Глава двадцать первая,
в которой различные люди – с различных точек зрения – наблюдают за тем, что проделывает история. А история, сорвавшись с цепи, проделывает черт-те что. И показывает, на что способна.
– Бедная силезская земля.
– Проклятая силезская земля!
Лагерь беженцев, расположившийся поблизости от Сьрёды, у речки Сьрёдская Вода, был забит до предела, просто трещал по швам. Обычно смена приходящих и уходящих позволяла как-то существовать, но сегодня Дзержку де Вирсинг прямо-таки в ужас повергла перспектива появления новых беженцев.
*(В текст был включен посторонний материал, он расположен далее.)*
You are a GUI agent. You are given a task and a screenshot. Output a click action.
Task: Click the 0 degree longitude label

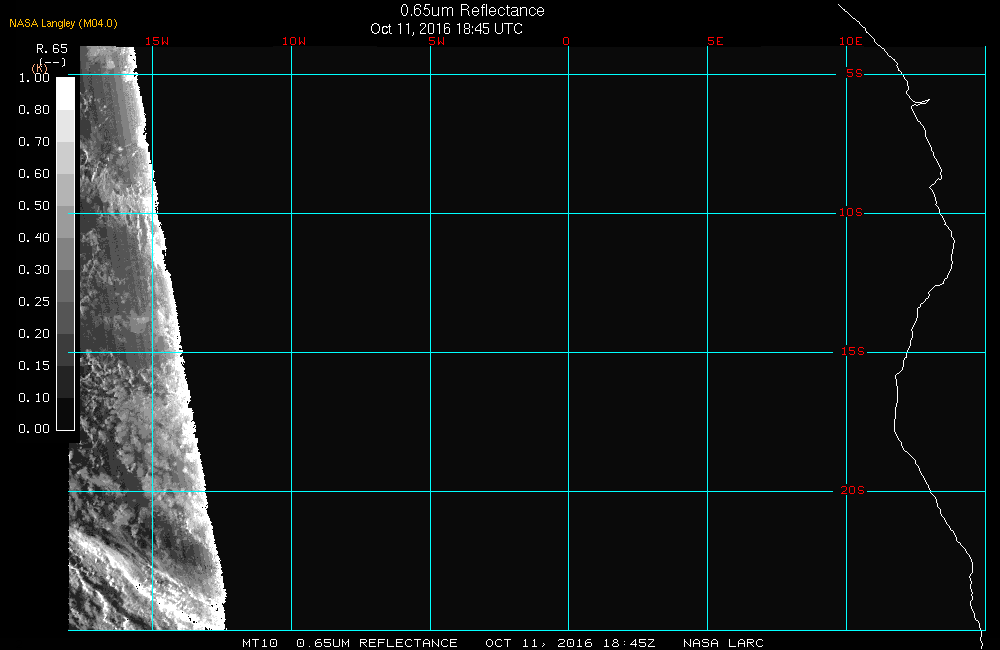pyautogui.click(x=566, y=41)
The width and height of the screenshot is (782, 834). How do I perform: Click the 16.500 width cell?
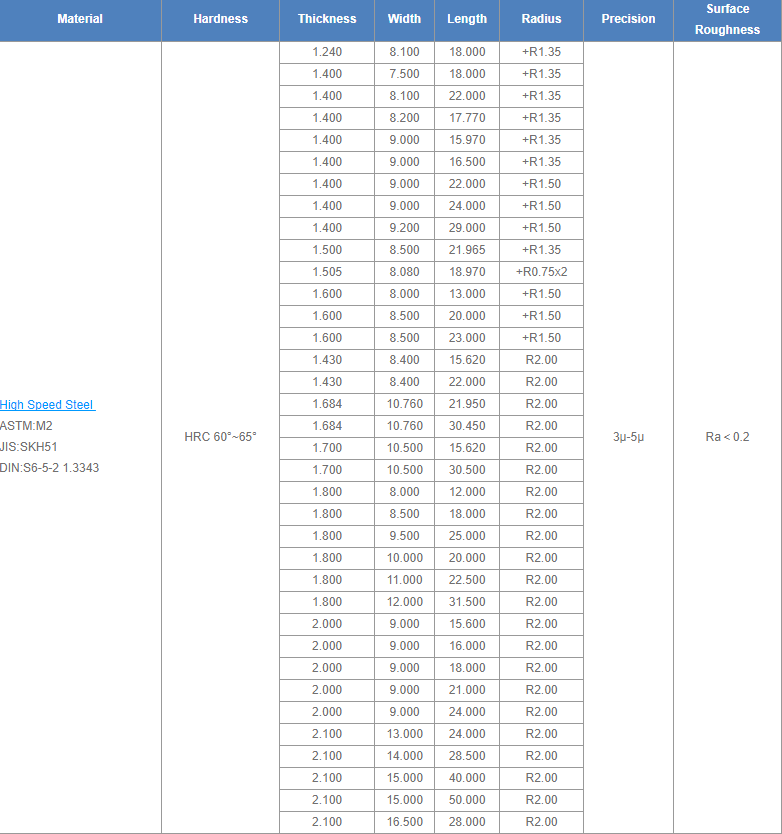point(404,822)
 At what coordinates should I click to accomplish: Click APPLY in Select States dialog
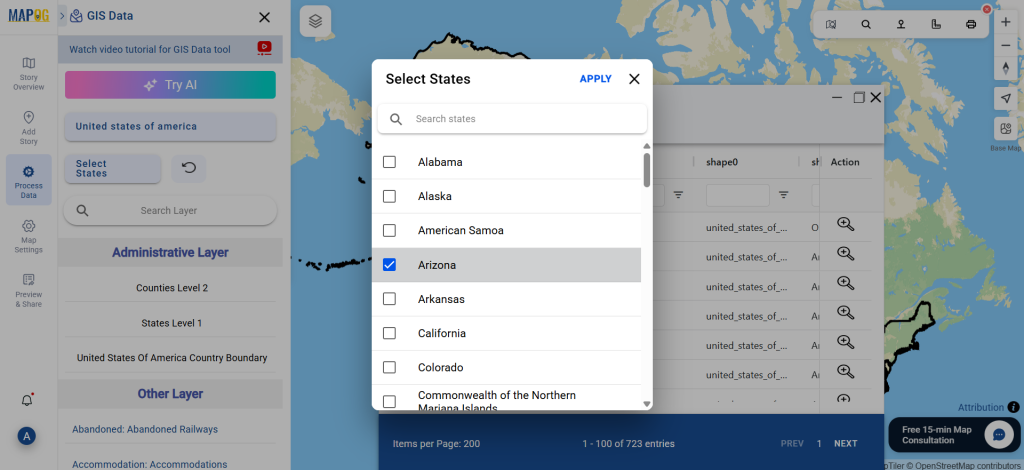(596, 79)
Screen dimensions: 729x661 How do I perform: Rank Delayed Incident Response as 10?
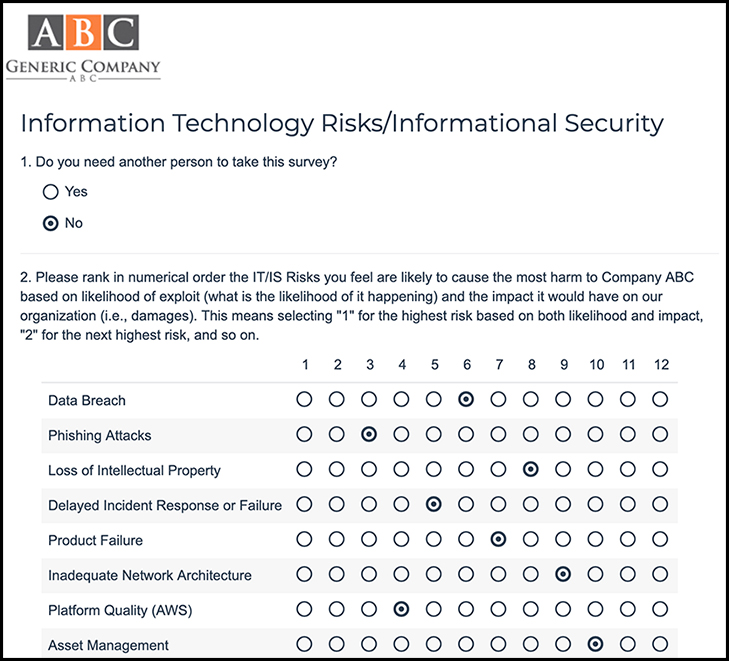pos(596,504)
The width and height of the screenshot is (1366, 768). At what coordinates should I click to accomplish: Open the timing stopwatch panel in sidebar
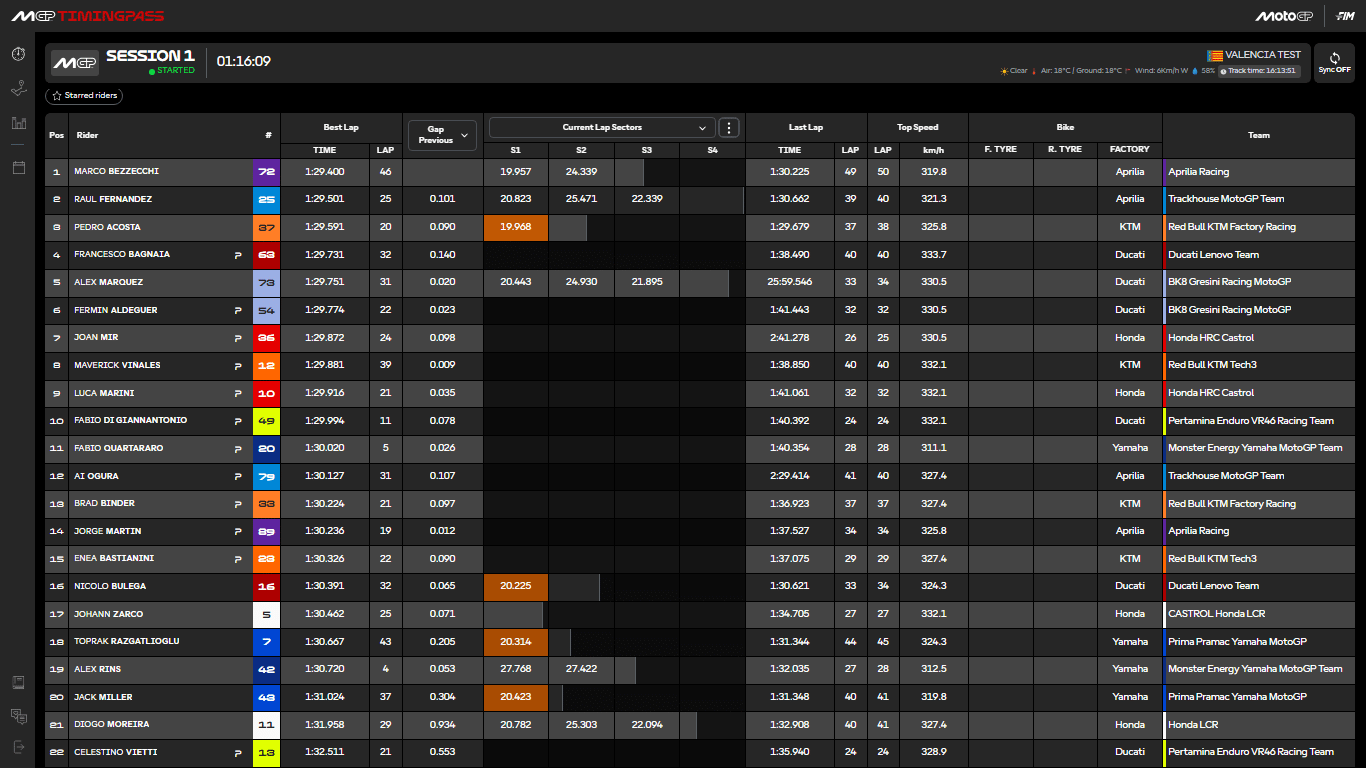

Дух она перевела, когда начало смеркаться – ночью редко кто-нибудь прибывал, а она знала, что множество людей намерено уйти на рассвете. Гуситы ушли. Отправились на юг, по тракту, ведущему на Костомлоты, Стжегом, Больков и Ландесхут. Может, возвратились в Чехию? Днем небо уже не чернили дымы, ночью не освещали зарева. Люди утомились от скитаний, хотели возвращаться. К пепелищам. К полностью выгоревшим городкам и деревням. В Собутку, Гнеховцы, Гурки, Франкенталь, Арнольдсмюле, Восковицы, Ракошицы, Слуп. И многие, многие другие, названия которых звучали чуждо. И не вызывали эмоций.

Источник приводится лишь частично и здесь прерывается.